Podcast Blurbs [Snap-On short, Amazon black hole, Illusory self, LP incentives]

Invest Like the Best, Ep. 53 (Meb Faber – Factors, Dividends, and Angel Investing)

Meb Faber:

“I saw a stat the other day that the average Robin Hood account checks his balance ten times a day…and so, all that does is create horrific behavior.”

“There’s a lot of [fintech companies] getting funded that have great revenue that are essentially predatory.  So a lot of these savings and investing apps that millennials are attracted to and I’ve mentioned these publicly, like Acorn and Stash and a lot of these that charge a dollar a month, which doesn’t sound like much until you realize that the average account is a hundred bucks.  So, they’re paying 12% in fees….we’re still in silly season on a lot of these fintech companies and valuations getting funded.”

“If you go buy Warren Buffett’s stocks through 13Fs every quarter back to 2000, he’s outperformed the market by 5%-6% per year…that beats 99% of all mutual funds and it’s even higher if you go back to the ’90s/’80s/’70s/’60s because he had a smaller asset base and he beat by 10% per year.  How many people would invest in that guy?  Everyone.  And you pay no fees, there’s low turnover every quarter, he crushes it.  Well, he’s underperformed 8 of the last 10 years.  A lot of that’s just because value has struggled in this period vs. destroying it from 2000-2008.  So…if you blinded people to who was running this and just showed this performance track record, that person would be out of business 6 years ago.  So forget 8 out of 10, 2 out of 3, 3 out of 4, gone.  You’re not in business anymore.

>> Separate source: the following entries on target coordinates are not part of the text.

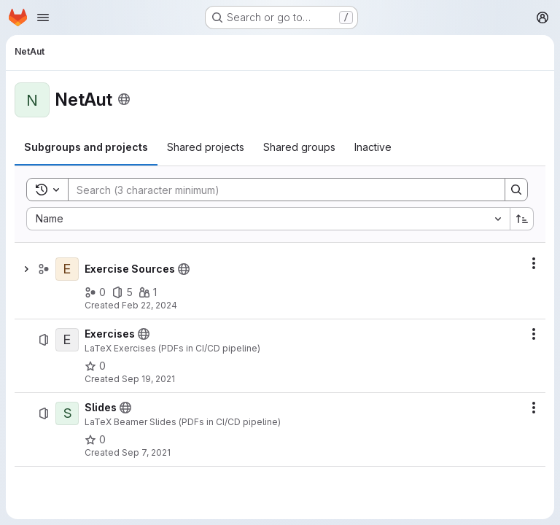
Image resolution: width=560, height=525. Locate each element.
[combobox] (268, 218)
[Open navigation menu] (43, 17)
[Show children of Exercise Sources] (26, 269)
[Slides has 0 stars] (95, 440)
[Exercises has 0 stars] (95, 366)
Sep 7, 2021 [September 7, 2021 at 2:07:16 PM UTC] (146, 452)
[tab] (86, 147)
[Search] (279, 189)
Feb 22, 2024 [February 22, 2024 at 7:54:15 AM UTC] (149, 305)
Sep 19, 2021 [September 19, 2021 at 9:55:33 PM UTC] (148, 378)
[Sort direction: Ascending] (522, 218)
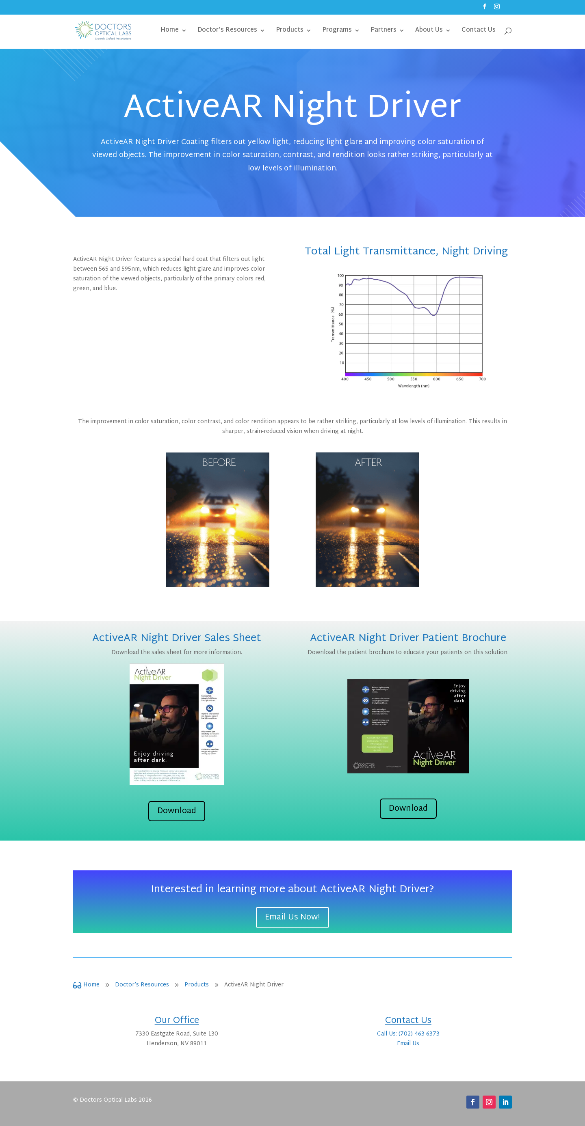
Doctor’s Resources (227, 32)
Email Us (408, 1044)
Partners (383, 32)
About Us (429, 32)
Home (169, 32)
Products (289, 32)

The biggest part of [Buffett’s] alpha is not his investment approach, which is pretty simple – value, quality, sticks to his strategy and doesn’t waiver.  So, here’s my idea…we’ll call it the “Forever Fund.”  There’s a 10 year lockup.  And there is a declining redemption fee structure, so you redeem in year 1, you’re going to pay 10% penalty, maybe 5%.  And it declines each year…so there’s a penalty for being an idiot.  However, that sales charge doesn’t go to the fund company, it goes to the investors in the fund.  So, maybe once a quarter or year, you get a “good behavior” bonus for not being an idiot and holding your money long term in this fund…you probably get sued out the wazoo.”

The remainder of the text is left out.